ORLANDO, Fla. – It’s a gator-eat-bass world down in The Sunshine State, but it can also go the other way.

Bassmaster anglers most certainly will encounter a few alligators during the Bass Pro Shops Eastern Open #1 on the Kissimmee Chain of Lakes this week. To learn more about those interactions, we visited Brandon Fisher, director of media production at Gatorland, one of Florida’s original attractions in Orlando.

Fisher, who’s handled all sizes of reptiles at the 110-acre wildlife park for 14 years, said he’s recently gotten into bass fishing after mainly being a saltwater angler. Like most who have fished in Florida, he’s had gators chase his lures, but he offers much more insight on their dietary habits.

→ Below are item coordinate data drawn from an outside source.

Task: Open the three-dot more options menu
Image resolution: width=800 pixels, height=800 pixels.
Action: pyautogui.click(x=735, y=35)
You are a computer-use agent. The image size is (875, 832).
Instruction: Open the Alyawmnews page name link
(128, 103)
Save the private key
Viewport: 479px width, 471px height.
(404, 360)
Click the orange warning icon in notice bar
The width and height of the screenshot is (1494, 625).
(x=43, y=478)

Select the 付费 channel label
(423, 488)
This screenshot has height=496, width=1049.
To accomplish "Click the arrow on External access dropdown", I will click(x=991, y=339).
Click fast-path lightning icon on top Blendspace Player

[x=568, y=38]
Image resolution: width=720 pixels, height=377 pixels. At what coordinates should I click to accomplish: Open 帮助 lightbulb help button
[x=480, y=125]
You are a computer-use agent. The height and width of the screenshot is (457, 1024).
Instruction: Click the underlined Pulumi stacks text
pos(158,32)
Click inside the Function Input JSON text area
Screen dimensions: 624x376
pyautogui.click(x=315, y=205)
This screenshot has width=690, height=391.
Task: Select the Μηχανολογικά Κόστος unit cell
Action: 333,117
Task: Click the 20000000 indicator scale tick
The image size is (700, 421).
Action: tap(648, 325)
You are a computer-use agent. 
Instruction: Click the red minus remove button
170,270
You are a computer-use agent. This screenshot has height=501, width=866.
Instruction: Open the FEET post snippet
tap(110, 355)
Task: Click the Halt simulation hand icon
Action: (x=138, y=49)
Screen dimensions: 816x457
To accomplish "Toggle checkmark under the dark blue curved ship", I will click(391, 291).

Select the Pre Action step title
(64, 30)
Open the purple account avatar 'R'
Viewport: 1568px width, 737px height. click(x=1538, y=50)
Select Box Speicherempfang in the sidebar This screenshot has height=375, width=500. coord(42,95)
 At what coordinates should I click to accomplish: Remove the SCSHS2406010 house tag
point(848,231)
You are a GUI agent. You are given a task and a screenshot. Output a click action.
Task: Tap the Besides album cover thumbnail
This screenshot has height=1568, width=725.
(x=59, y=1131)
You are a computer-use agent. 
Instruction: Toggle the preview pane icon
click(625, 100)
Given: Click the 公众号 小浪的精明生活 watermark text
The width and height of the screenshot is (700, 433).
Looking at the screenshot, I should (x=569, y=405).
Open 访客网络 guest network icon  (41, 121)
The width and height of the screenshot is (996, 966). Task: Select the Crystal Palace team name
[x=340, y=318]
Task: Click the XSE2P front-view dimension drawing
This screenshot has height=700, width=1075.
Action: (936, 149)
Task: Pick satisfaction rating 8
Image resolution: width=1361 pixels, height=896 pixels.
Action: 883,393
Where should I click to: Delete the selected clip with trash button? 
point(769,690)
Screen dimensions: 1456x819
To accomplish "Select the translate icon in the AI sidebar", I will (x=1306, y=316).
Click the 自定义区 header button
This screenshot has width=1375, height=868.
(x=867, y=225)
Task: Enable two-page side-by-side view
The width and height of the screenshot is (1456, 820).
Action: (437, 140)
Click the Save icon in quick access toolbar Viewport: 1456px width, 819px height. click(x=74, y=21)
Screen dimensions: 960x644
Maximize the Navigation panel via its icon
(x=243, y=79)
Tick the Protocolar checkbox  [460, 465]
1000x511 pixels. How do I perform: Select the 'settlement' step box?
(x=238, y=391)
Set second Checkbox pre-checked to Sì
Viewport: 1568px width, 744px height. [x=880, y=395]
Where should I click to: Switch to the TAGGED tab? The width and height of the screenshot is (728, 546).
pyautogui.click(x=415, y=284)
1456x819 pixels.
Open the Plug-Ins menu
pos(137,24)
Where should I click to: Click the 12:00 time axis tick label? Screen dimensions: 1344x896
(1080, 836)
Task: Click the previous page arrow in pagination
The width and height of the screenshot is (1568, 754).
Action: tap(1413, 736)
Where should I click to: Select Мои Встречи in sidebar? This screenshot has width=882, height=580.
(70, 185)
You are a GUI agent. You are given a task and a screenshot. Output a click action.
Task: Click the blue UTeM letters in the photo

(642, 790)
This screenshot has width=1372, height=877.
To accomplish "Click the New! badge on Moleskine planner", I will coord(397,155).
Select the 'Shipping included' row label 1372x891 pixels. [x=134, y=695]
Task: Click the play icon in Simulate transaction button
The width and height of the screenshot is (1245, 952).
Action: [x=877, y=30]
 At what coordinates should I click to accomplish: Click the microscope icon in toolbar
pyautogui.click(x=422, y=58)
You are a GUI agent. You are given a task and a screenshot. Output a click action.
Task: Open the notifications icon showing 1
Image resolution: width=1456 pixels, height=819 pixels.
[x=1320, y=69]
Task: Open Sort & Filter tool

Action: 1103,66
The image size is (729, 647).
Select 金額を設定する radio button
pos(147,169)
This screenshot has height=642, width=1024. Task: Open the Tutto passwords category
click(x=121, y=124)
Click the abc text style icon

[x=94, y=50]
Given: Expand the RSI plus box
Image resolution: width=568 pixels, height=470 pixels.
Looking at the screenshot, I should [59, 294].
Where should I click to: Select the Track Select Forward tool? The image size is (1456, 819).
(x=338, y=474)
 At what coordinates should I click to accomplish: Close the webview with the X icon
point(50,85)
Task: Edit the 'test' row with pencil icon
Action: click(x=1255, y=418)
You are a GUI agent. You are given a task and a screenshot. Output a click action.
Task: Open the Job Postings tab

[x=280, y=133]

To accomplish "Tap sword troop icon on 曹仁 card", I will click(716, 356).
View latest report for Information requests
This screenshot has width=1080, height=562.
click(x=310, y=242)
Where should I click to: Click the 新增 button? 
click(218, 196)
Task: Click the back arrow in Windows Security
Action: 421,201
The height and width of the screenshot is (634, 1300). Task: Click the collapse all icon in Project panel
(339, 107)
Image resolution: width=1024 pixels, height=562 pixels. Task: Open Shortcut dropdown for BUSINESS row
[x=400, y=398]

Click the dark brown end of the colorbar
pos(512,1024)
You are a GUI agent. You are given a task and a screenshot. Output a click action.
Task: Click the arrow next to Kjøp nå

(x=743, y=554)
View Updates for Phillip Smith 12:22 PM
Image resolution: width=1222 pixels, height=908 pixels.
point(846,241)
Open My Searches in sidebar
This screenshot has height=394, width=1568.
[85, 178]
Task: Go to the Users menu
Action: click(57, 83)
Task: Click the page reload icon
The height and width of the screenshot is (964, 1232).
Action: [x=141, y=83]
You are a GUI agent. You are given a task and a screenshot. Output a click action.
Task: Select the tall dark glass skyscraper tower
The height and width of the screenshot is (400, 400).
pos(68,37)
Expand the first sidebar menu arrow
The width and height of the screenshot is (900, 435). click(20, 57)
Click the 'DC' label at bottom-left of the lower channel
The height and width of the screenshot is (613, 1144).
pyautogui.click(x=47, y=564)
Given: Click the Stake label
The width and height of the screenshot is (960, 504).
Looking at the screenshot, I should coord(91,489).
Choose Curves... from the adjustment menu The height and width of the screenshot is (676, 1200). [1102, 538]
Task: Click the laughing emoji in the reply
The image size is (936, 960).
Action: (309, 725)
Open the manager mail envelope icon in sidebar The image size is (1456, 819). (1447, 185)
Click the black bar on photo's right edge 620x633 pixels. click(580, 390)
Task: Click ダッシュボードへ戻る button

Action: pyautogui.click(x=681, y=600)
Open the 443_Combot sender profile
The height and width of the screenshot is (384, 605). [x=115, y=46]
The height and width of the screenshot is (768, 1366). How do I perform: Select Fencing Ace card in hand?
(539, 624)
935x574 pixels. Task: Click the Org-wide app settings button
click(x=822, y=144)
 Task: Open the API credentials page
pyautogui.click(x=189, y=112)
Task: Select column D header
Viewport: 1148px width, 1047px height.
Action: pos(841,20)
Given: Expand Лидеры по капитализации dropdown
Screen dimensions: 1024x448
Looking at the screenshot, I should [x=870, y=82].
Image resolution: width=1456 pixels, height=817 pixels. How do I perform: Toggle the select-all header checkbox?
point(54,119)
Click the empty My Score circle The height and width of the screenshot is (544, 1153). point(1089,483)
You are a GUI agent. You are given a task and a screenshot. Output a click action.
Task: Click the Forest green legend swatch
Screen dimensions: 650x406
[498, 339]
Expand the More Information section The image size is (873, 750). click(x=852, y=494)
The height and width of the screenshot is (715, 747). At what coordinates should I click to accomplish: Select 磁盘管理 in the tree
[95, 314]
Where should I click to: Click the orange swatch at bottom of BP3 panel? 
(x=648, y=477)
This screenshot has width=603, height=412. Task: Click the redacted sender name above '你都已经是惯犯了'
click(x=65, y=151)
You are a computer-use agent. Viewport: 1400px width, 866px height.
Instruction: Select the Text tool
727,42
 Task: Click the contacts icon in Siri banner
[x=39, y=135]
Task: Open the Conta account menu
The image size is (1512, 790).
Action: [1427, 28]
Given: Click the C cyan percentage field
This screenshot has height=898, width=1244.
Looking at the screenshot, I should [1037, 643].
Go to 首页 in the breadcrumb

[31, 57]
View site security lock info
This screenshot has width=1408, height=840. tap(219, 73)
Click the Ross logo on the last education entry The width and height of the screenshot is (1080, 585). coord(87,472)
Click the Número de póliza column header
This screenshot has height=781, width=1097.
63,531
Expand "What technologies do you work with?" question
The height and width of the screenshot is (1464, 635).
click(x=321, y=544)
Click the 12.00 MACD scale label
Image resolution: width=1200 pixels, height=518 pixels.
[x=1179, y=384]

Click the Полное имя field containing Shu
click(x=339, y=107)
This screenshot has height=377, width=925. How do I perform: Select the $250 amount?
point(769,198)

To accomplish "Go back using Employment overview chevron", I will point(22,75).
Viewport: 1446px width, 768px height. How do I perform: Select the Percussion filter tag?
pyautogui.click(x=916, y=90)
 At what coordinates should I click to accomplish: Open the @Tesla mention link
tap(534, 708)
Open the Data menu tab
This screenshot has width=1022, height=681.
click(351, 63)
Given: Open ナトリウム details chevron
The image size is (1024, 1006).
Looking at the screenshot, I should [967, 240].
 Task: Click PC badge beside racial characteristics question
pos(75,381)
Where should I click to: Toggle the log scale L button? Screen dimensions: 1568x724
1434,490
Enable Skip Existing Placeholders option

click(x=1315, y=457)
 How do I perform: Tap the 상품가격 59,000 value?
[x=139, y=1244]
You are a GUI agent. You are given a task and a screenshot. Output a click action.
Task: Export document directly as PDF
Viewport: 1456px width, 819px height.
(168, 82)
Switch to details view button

“They’re very curious animals, and they’re opportunistic feeders, so if it’s easier for them to catch the food, they’re going to go the easier route,” he said. “A little 2-pound bass somebody catches, they’re going to see that as an easy meal. Anything that splashes or hits the water, they think it is food, and they’re going to go after it.”

Bass anglers are quite accustomed to these gator pursuits, especially when they’re fishing frogs, but other baits are targets too. Fisher said anything swimming nearby a motionless, submerged gator can be in danger, because they have special receptors around their mouths. These little black dots, or integumentary sense organs, can detect changes in salinity or pressure, like a passing fish pushing water.

“They’re basically like whiskers on cat and dog,” Fisher said. “They feel temperature changes and vibrations in water. Anything brushes against that, they’re going to go for it, but it has to be within range.”

Over the years, B.A.S.S. anglers have documented plenty of encounters with gators. Large ones basking in the sun have raced away when a bass boat trolls up too close, while smaller, more aggressive gators have caught up to baits and actually been hooked.